SIGGRAPH Artworks in the Victoria & Albert Museum
Curator(s):
Date Created:
Spring 2020
Theme:
SIGGRAPH Artworks that are in the Victoria & Albert Museum
Collection Overview:
This selection highlights a range of artworks that have been exhibited at SIGGRAPH in the past and also feature in the Victoria and Albert Museum’s permanent collection.
The V&A’s computational art collection started as long ago as 1969, when the Museum acquired of a set of seven prints published to accompany Cybernetic Serendipity, a landmark exhibition held at London’s Institute of Contemporary Arts (ICA) in 1968. The Cybernetic Serendipity prints included works by Charles Csuri, William Fetter and the Computer Technique Group (CTG), among others. Just a handful of computer-generated works were added in the following decades, by artists such as Manfred Mohr, Vera Molnar and James Faure Walker. However, the V&A’s holdings expanded rapidly in the early 2000s, with the acquisition of two major collections, the Patric Prince Collection and the archives of the Computer Arts Society.
Patric Prince chaired the SIGGRAPH Art Show in 1986 and organized the SIGGRAPH Traveling Art Show from 1989-1996. Patric was also a director and founder of the CyberSpace Gallery in West Hollywood. Over the years she built up an impressive personal collection, along with an extensive library and archive. Her collection of some 250 artworks was donated to the American Friends of the V&A in 2005, then transferred to the Museum in 2008. Patric also donated her library and archive directly to the V&A at much the same time.

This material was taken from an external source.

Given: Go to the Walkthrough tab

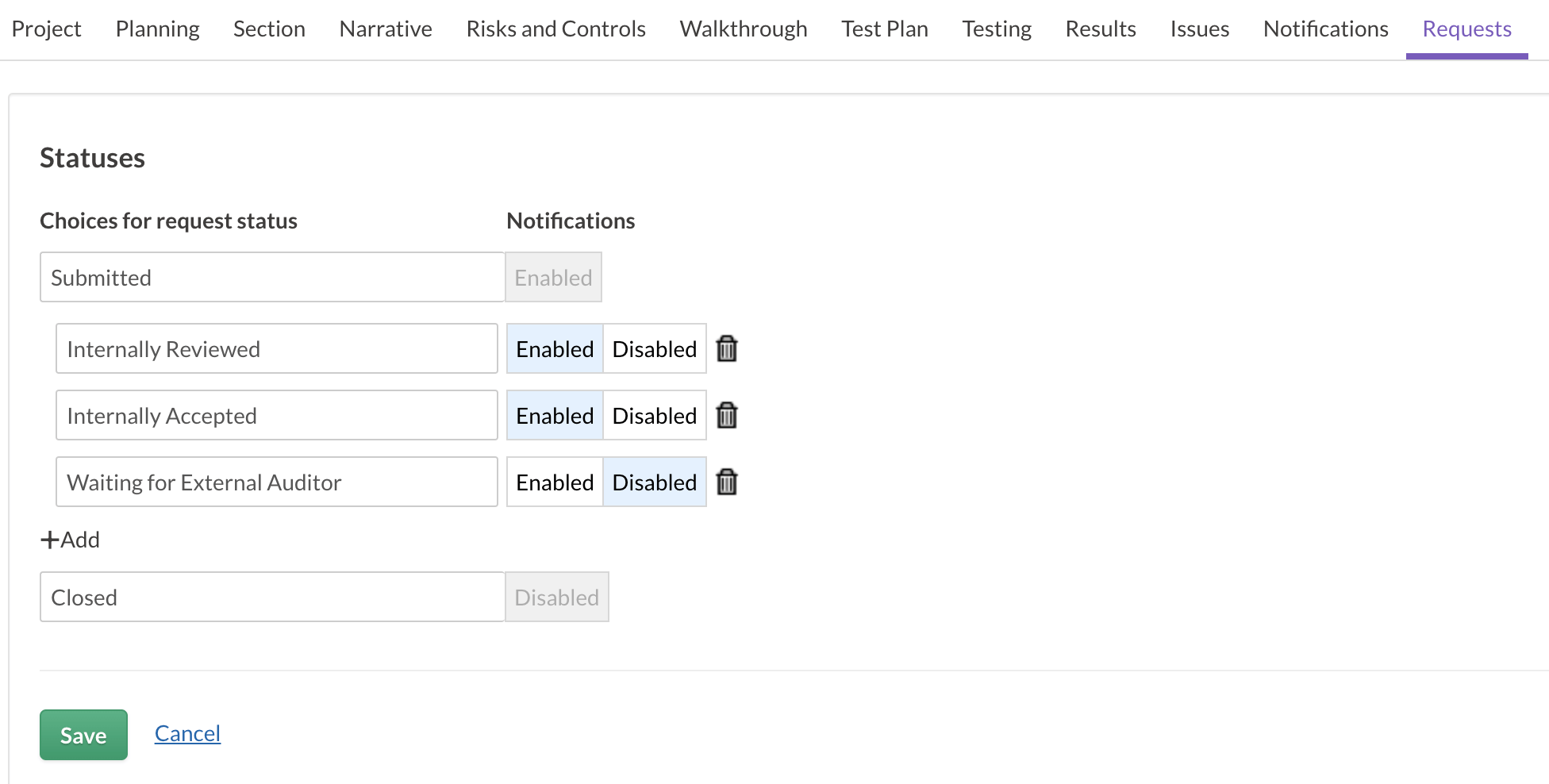Looking at the screenshot, I should (x=743, y=29).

In parallel, the V&A also acquired the archives of the Computer Arts Society (CAS), which was founded soon after the Cybernetic Serendipity exhibition took place in London. The CAS collection contains a similar number of artworks to the Patric Prince Collection, with very little overlap between the two.

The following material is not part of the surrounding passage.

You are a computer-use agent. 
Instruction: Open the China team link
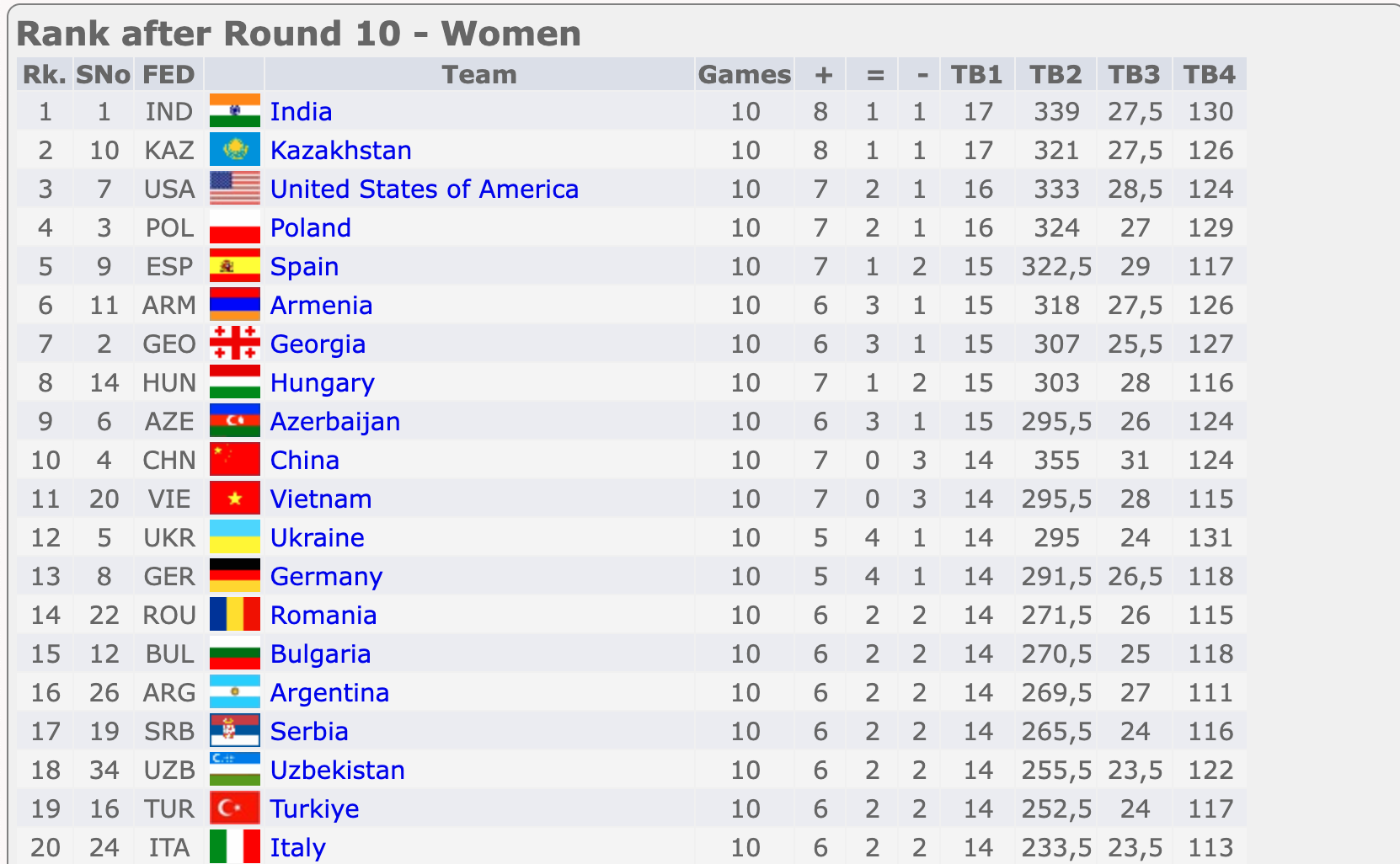coord(304,461)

The V&A’s Digital Pioneers exhibition in 2009-10 provided an opportunity to show a wide range of artworks from the Museum’s holdings at that time. More recently, Chance and Control: Art in the Age of Computers, held in 2018, was timed to coincide with the 50th anniversary of the original Cybernetic Serendipity show. Many additional works have been added to the Museum’s collection in recent years, as gifts, bequests or purchases. As a result, the V&A now holds some 2,000 examples of computational art, from the 1950s to the present day.

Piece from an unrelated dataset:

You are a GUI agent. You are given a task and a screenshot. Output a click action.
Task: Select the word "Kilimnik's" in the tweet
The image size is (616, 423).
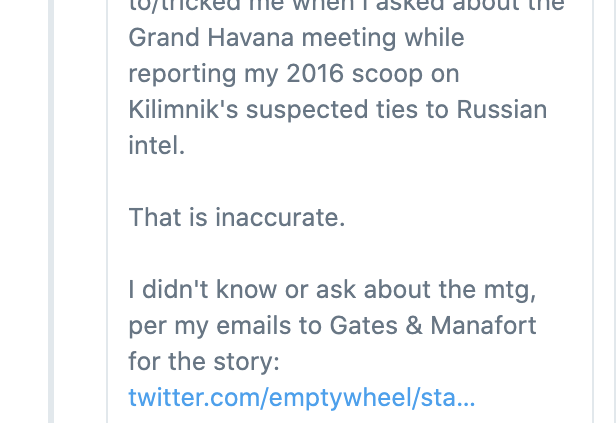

Looking back, it might seem remarkable that so many of the artworks shown at SIGGRAPH exhibitions are now represented in the V&A collection. This selection highlights a maximum of two works per artist, though we may have more. In some cases, the V&A holds the actual work that was previously exhibited at SIGGRAPH. In other cases, the Museum might have another copy of the same print, for example, or perhaps a related work. The selection also includes a few artworks that are quite like the ones exhibited at SIGGRAPH, but not exactly the same. Examples include unique plotter drawings by the same artist from the same period, or similar prints from the same series.
Of course, many other SIGGRAPH exhibiting artists are also represented in the V&A collection, often with quite different artworks.